▶ **DOCUMENT**:
Blasphemy! LOL. Good point.


----------



## Kenpodoc (Aug 16, 2006)

kenpohack said:
			
		

> Keep your hands up. Control your range. Move at 45 degree angles toward your opponent. Don't stand and trade blows. Because you're small, you'll have to stick and move. Concentrate on combinations, preferably mixing hands an feet techniques.


Good points but need to be drilled as application  is tricky.

Jeff


----------



## mantis (Aug 16, 2006)

i'll tell you what u shouldnt do
1. let your guard down
2. look away at any moment
3. be afraid of getting hit
4. open your groin.  
5. kick high
6. get worked up, tense/stiff or emotional when overwhelmed and not in control.
try not to do cheap shots. keep the pace.  also when you spar have at least one goal in your mind.  whatever the goal is.  your goal may be do a technique X times, or to get someone in a lock, or kick someone in the groin 5 times, or the goal is not to get hit in the face or something like that.  this will help you improve and watch your progress.
g'luck


----------



## lll000000lll (Aug 16, 2006)

always keep your hands up. head tucked down (chin into your chest) for protection.


----------



## Kenpojujitsu3 (Aug 16, 2006)

lll000000lll said:
			
		

> always keep your hands up. head tucked down (chin into your chest) for protection.


 
Careful with that word "always", hands down is good for ABD (Attack By Drawing for those not versed in JKD terminology).


----------

▶ **INSTRUCTIONS TO FOLLOW**:
Put this sentence from the sparring thread into Spanish: "Don't stand and trade blows."

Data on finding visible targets
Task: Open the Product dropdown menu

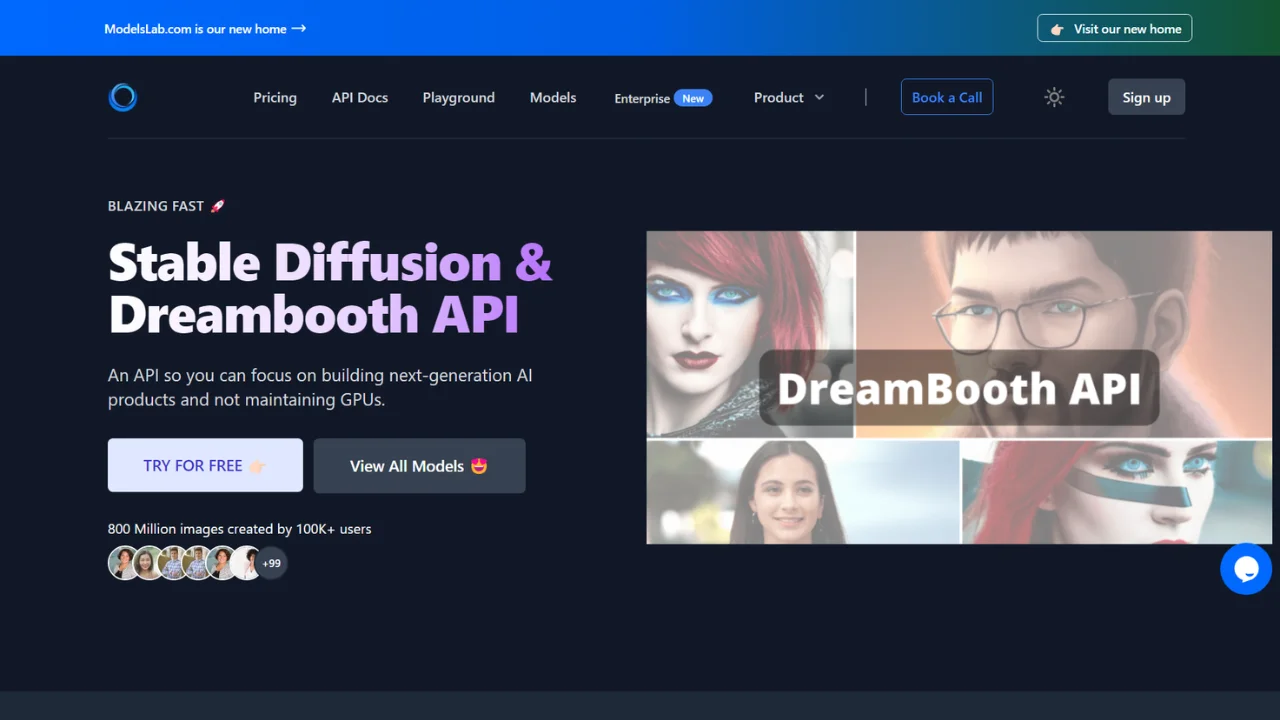Action: (x=779, y=97)
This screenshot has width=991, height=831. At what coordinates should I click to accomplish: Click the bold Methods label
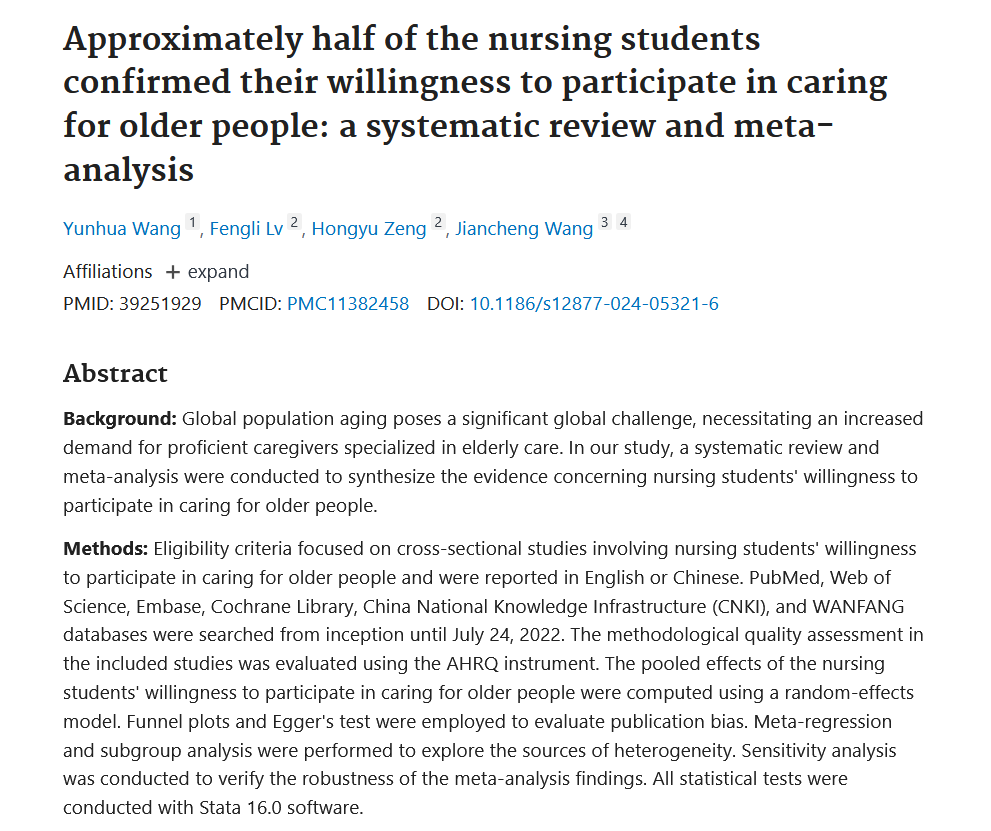[105, 549]
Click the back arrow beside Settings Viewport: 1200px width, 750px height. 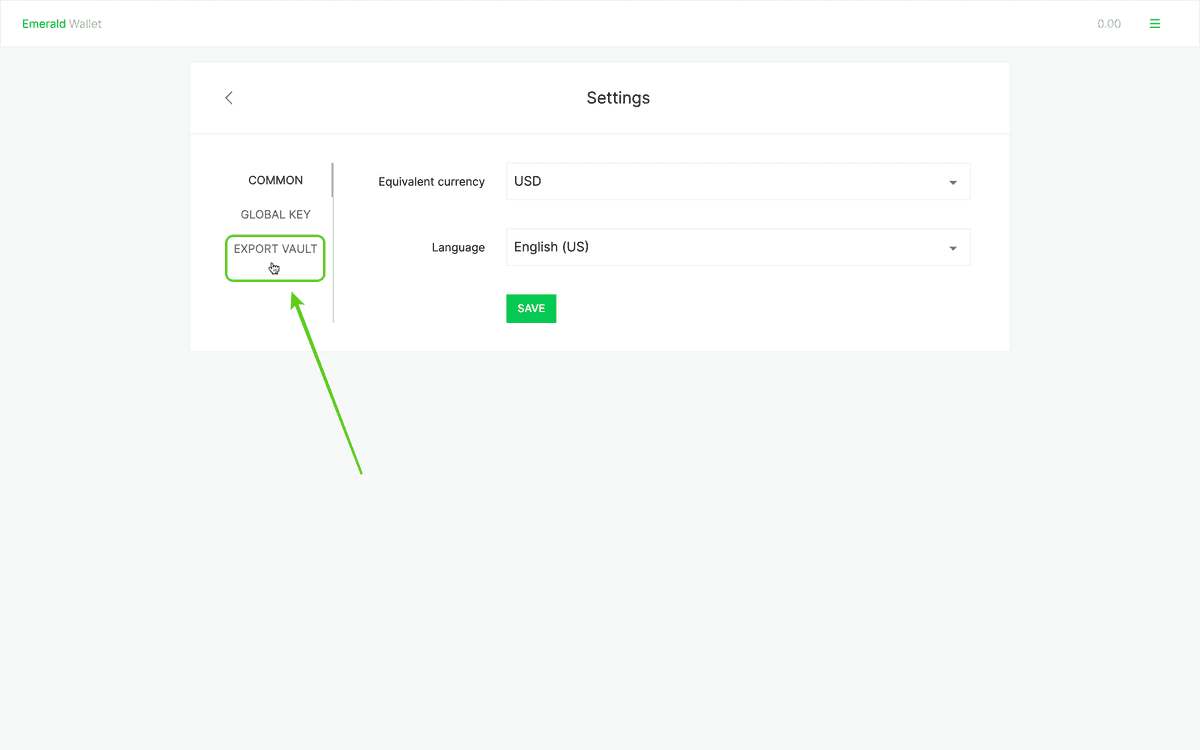click(x=229, y=98)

▶ **SOLVED PROBLEM**:
No te quedes parado intercambiando golpes.